* Selected text
For the PCB milling, I used to use eagle and the pcbgcode plugin for the
longest time. Eagle got kind of funky after autocad bought them and is
now mostly a subscription service.
I now use kicad for the schematic and pcb design and an open source
program called pcb2gcode to convert gerbers to gcode files for linuxcnc.
I just completed a board I sent off to
https://www.seeedstudio.com/fusion.html for production. Smooth as silk
and unbeatable prices. (10 boards 3.8x2.5" for $4.41(March Sale) +
I then designed and milled a small board for a calibration jig and used
the pcb2gcode to convert the bottom copper gerber to linuxcnc gcode
files. Again, pretty smooth once one gets the isolation and offset
parameters figured out.
I think kicad is a much superior package to eagle and has no
restrictions on boards size or schematic size. As with learning a new
cad system, it took a couple of youtube videos and a couple of days of
practice, but it really only took a few days to go from nothing to
ordering pcbs. Well worth the investment in time. The current kicad V4
release worked the best for me.... I tried V5 from git, but it wasnt
quite workable yet. The advantage of V5 is that it will be able to
import eagle project schematic and PCB files.

* Information provided
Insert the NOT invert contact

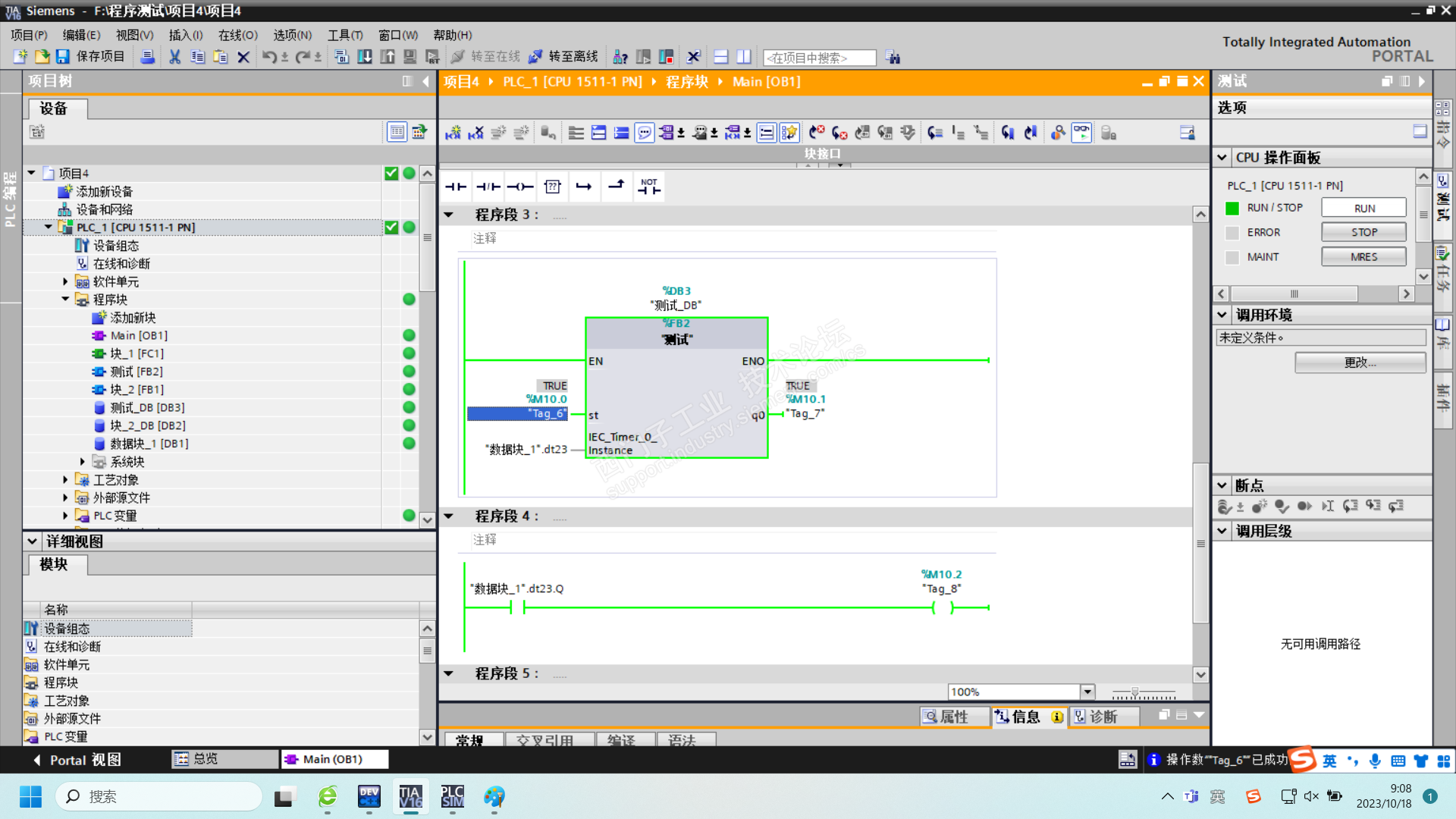649,187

* Work to complete
1. According to the PCB milling post, which program converts gerbers to gcode files for linuxcnc?
2. Using the PCB milling post, explain why the writer moved away from Eagle for PCB work.
The data above stand apart from the PCB milling post.

* List of solutions
1. An open source program called pcb2gcode.

2. Eagle became "kind of funky" after Autocad bought it, and it is now mostly a subscription service. The writer switched to kicad for schematic and PCB design.